◆ **WORK TASK**
Scan the records below for the line containing "Task: Click the 550W label on the x-axis" and the line containing "Screen dimensions: 1274x679". Copy both, plus every line between, exactly.

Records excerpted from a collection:
<<<<

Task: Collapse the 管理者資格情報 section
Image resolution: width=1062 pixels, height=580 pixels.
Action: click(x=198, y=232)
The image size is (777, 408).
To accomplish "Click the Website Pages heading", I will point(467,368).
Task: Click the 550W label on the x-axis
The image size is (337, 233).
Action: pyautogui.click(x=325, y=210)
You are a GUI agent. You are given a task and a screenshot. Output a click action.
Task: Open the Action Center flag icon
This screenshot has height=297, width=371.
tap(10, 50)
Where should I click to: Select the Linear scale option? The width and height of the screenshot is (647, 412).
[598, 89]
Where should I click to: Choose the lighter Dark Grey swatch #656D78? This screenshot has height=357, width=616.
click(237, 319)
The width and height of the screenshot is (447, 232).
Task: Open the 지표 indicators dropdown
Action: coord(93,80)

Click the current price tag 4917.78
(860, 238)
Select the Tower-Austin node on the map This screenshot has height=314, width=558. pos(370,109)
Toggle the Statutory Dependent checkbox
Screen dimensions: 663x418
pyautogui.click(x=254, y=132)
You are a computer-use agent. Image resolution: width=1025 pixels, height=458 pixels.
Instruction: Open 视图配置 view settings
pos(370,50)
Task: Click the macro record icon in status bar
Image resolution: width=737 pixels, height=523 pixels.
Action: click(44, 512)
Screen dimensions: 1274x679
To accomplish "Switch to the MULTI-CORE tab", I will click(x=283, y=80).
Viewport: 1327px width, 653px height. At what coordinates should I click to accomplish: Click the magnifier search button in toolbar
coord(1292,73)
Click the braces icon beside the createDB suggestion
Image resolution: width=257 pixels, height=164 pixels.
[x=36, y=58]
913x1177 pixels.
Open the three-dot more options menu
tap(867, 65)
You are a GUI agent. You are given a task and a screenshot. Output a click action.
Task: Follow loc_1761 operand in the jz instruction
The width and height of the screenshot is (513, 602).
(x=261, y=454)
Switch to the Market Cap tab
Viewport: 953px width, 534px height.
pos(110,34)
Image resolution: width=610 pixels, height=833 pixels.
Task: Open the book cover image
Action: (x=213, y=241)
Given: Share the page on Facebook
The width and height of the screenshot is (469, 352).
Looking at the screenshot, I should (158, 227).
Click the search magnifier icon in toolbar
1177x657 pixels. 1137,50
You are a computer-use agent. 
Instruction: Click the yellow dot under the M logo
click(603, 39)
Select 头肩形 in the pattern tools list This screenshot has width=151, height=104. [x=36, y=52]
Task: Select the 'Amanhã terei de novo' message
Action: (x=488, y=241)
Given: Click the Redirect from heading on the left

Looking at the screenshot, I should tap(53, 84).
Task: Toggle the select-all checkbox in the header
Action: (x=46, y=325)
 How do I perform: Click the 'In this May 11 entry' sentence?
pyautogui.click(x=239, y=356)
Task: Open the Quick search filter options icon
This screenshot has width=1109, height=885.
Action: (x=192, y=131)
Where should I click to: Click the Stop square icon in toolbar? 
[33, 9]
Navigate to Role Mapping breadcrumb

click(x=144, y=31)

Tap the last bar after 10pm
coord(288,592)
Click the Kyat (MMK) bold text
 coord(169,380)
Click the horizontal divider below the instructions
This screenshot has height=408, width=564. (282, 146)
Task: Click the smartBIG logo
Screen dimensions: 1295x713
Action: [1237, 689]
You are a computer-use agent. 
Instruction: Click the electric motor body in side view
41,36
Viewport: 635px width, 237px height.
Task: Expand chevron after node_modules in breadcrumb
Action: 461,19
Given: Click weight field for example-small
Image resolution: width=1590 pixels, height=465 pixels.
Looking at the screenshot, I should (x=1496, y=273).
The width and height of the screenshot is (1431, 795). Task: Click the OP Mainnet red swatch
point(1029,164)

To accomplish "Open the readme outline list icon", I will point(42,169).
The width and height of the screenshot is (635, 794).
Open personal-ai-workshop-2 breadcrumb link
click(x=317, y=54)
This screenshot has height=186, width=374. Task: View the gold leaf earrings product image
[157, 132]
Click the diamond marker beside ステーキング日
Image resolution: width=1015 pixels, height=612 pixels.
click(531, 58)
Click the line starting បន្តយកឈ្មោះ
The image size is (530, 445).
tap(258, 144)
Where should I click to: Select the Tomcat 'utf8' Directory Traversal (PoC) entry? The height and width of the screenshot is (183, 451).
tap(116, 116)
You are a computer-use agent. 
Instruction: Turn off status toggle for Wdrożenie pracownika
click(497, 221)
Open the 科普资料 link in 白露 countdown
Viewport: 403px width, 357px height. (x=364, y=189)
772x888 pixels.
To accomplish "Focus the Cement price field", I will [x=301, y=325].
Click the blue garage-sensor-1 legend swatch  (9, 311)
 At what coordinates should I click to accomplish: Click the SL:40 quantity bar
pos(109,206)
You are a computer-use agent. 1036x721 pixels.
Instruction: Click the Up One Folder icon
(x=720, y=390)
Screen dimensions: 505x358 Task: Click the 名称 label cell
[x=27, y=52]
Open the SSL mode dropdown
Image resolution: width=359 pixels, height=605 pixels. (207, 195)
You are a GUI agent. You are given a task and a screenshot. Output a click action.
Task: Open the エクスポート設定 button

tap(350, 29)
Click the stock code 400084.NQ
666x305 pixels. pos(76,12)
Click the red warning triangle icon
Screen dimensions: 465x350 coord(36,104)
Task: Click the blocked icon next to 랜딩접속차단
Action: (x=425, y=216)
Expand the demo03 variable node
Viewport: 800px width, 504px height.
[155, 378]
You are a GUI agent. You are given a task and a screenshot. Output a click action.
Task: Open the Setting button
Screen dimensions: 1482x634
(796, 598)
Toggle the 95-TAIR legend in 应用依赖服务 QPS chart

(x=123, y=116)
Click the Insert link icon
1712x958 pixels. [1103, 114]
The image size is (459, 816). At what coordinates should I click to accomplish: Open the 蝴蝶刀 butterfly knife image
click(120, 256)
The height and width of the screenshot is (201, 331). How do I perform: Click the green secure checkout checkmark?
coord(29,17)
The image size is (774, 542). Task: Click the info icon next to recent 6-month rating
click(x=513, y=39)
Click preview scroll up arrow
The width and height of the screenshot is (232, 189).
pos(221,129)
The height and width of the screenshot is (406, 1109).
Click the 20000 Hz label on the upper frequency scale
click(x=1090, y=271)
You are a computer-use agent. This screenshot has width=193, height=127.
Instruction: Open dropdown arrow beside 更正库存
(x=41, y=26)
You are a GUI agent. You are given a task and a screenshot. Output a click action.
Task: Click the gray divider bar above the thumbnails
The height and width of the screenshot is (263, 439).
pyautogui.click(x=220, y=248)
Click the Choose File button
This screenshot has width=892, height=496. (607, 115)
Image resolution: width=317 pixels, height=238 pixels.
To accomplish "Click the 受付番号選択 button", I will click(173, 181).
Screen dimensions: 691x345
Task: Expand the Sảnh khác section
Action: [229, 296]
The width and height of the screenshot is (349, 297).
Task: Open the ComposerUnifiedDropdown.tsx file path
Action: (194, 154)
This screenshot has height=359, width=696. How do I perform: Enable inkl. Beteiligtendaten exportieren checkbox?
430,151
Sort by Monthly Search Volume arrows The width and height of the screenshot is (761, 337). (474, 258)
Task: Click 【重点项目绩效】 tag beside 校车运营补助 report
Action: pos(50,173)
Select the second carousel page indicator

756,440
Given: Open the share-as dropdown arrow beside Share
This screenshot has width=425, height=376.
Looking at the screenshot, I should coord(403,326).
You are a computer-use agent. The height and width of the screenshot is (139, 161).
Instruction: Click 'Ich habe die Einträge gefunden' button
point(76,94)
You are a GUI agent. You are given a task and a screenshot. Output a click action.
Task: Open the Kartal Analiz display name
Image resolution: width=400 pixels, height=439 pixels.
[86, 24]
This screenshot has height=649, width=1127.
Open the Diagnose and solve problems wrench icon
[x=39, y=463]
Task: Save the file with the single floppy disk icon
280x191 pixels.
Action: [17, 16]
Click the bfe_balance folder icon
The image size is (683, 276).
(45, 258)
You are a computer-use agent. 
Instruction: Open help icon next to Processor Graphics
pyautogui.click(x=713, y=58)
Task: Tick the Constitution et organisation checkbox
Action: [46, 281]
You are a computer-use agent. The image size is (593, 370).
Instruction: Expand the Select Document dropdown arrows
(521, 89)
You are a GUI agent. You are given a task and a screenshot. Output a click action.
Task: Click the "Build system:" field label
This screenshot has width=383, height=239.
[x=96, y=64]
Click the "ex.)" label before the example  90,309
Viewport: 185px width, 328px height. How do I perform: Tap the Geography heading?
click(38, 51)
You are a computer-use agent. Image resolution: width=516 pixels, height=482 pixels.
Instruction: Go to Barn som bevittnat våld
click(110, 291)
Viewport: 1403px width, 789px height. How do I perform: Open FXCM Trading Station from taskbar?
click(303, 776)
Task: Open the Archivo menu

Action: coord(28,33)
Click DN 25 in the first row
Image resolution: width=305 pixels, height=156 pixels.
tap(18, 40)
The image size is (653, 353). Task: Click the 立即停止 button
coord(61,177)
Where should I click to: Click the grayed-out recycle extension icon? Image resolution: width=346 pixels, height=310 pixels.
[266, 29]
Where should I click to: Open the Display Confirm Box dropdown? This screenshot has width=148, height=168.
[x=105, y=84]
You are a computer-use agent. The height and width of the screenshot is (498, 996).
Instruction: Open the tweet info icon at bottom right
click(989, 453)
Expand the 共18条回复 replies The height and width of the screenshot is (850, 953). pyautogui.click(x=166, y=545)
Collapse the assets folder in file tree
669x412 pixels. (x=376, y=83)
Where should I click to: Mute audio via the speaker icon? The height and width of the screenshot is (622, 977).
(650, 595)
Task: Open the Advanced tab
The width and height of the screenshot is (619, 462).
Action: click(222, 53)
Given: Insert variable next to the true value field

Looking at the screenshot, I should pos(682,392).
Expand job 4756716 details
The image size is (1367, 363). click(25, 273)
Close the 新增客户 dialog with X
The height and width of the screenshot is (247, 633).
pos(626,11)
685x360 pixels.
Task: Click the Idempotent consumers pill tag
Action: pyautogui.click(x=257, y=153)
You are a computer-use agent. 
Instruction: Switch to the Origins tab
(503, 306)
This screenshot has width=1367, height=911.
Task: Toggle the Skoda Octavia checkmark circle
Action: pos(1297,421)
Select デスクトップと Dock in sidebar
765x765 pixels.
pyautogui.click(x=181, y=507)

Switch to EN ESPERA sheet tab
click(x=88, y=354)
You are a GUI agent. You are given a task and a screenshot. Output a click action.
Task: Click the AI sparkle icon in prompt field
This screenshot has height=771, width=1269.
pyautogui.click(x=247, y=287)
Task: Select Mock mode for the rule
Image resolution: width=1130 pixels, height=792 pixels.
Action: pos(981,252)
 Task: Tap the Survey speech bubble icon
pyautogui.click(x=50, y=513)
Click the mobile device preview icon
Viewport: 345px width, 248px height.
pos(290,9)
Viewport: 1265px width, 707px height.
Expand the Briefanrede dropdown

>>>>

◆ **YOUR RESPONSE**
Task: Click the 550W label on the x-axis
The image size is (337, 233).
Action: pyautogui.click(x=325, y=210)
You are a GUI agent. You are given a task and a screenshot. Output a click action.
Task: Open the Action Center flag icon
This screenshot has height=297, width=371.
tap(10, 50)
Where should I click to: Select the Linear scale option? The width and height of the screenshot is (647, 412).
[598, 89]
Where should I click to: Choose the lighter Dark Grey swatch #656D78? This screenshot has height=357, width=616.
click(237, 319)
The width and height of the screenshot is (447, 232).
Task: Open the 지표 indicators dropdown
Action: coord(93,80)

Click the current price tag 4917.78
(860, 238)
Select the Tower-Austin node on the map This screenshot has height=314, width=558. pos(370,109)
Toggle the Statutory Dependent checkbox
Screen dimensions: 663x418
pyautogui.click(x=254, y=132)
You are a computer-use agent. Image resolution: width=1025 pixels, height=458 pixels.
Instruction: Open 视图配置 view settings
pos(370,50)
Task: Click the macro record icon in status bar
Image resolution: width=737 pixels, height=523 pixels.
Action: click(44, 512)
Screen dimensions: 1274x679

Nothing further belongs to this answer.